• **Stated problem a**:
Reproduce, word for word, the stretch of the article on the Iran nuclear talks from "With just 10" through "issues remained outstanding.".

Iranian leader won’t be bullied by Obama
LONDON: Iran’s top leader has voiced mistrust of US efforts to reach a nuclear deal, even as Washington and its allies spoke of real progress and urged Tehran to take “difficult decisions”.
With just 10 days remaining until an end-ofMarch deadline for a framework agreement, Iran’s Supreme Leader Ayatollah Ali Khamenei denounced US “bullying” in the negotiations and repeated Tehran’s denial that it was seeking to develop a nuclear weapon.
After week-long talks with Iran in Switzerland, US Secretary of State John Kerry flew to London to confer with his counterparts from Britain, France and Germany on prospects for resolving the dispute, which goes back more than a decade and has threatened at times to unleash a new war in the Middle East.
In a joint statement, the foreign ministers said they agreed that “substantial progress” had been made with Iran in key areas, but some important issues remained outstanding.
“Now is the time for Iran, in particular, to take difficult decisions,” they said.
British Foreign Secretary Philip Hammond told reporters the Western ministers were all in agreement that “we will not do a bad deal that does not meet our red lines”.

• **Stated problem b**:
Return, unchanged, the stretch of the listing below from the line that contains "This screenshot has height=921, width=342." through the line that contains "Looking at the", including both of those lines.

• **Provided records**:
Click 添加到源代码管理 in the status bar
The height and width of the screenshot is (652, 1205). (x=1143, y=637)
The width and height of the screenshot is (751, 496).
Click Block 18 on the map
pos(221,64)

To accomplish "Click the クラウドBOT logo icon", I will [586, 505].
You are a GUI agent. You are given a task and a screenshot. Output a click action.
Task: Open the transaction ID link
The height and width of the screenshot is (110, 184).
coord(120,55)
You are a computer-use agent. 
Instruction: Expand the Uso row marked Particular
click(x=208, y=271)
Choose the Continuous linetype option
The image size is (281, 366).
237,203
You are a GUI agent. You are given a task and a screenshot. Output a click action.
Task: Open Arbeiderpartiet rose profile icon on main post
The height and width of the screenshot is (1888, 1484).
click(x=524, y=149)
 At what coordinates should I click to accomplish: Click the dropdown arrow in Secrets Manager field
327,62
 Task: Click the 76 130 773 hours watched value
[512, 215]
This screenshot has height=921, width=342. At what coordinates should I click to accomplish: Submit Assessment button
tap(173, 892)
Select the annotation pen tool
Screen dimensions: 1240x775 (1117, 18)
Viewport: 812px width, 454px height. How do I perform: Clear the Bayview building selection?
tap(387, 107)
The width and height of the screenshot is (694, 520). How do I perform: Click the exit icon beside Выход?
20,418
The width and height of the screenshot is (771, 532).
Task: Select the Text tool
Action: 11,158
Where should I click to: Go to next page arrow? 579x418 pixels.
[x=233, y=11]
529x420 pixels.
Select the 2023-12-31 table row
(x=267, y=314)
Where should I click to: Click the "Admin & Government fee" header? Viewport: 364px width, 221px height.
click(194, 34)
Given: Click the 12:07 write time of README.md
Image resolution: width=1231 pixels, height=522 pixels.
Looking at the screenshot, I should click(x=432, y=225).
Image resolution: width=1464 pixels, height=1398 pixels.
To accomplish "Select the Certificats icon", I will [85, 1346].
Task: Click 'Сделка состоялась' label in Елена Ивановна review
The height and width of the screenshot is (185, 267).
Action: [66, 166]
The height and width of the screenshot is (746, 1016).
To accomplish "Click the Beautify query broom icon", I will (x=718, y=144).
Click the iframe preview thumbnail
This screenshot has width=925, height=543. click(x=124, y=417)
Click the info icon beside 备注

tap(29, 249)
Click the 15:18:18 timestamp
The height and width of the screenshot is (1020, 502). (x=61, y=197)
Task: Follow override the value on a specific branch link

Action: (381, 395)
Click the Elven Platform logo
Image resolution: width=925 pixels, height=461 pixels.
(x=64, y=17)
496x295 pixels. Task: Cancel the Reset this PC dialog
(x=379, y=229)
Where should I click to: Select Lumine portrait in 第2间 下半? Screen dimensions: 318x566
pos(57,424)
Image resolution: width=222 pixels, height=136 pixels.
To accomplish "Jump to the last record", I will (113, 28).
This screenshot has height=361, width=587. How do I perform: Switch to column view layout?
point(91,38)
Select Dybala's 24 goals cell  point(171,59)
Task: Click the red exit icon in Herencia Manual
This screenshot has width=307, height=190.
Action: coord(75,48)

• **Result a**:
With just 10 days remaining until an end-ofMarch deadline for a framework agreement, Iran’s Supreme Leader Ayatollah Ali Khamenei denounced US “bullying” in the negotiations and repeated Tehran’s denial that it was seeking to develop a nuclear weapon.
After week-long talks with Iran in Switzerland, US Secretary of State John Kerry flew to London to confer with his counterparts from Britain, France and Germany on prospects for resolving the dispute, which goes back more than a decade and has threatened at times to unleash a new war in the Middle East.
In a joint statement, the foreign ministers said they agreed that “substantial progress” had been made with Iran in key areas, but some important issues remained outstanding.

• **Result b**:
This screenshot has height=921, width=342. At what coordinates should I click to accomplish: Submit Assessment button
tap(173, 892)
Select the annotation pen tool
Screen dimensions: 1240x775 (1117, 18)
Viewport: 812px width, 454px height. How do I perform: Clear the Bayview building selection?
tap(387, 107)
The width and height of the screenshot is (694, 520). How do I perform: Click the exit icon beside Выход?
20,418
The width and height of the screenshot is (771, 532).
Task: Select the Text tool
Action: 11,158
Where should I click to: Go to next page arrow? 579x418 pixels.
[x=233, y=11]
529x420 pixels.
Select the 2023-12-31 table row
(x=267, y=314)
Where should I click to: Click the "Admin & Government fee" header? Viewport: 364px width, 221px height.
click(194, 34)
Given: Click the 12:07 write time of README.md
Image resolution: width=1231 pixels, height=522 pixels.
Looking at the screenshot, I should click(x=432, y=225).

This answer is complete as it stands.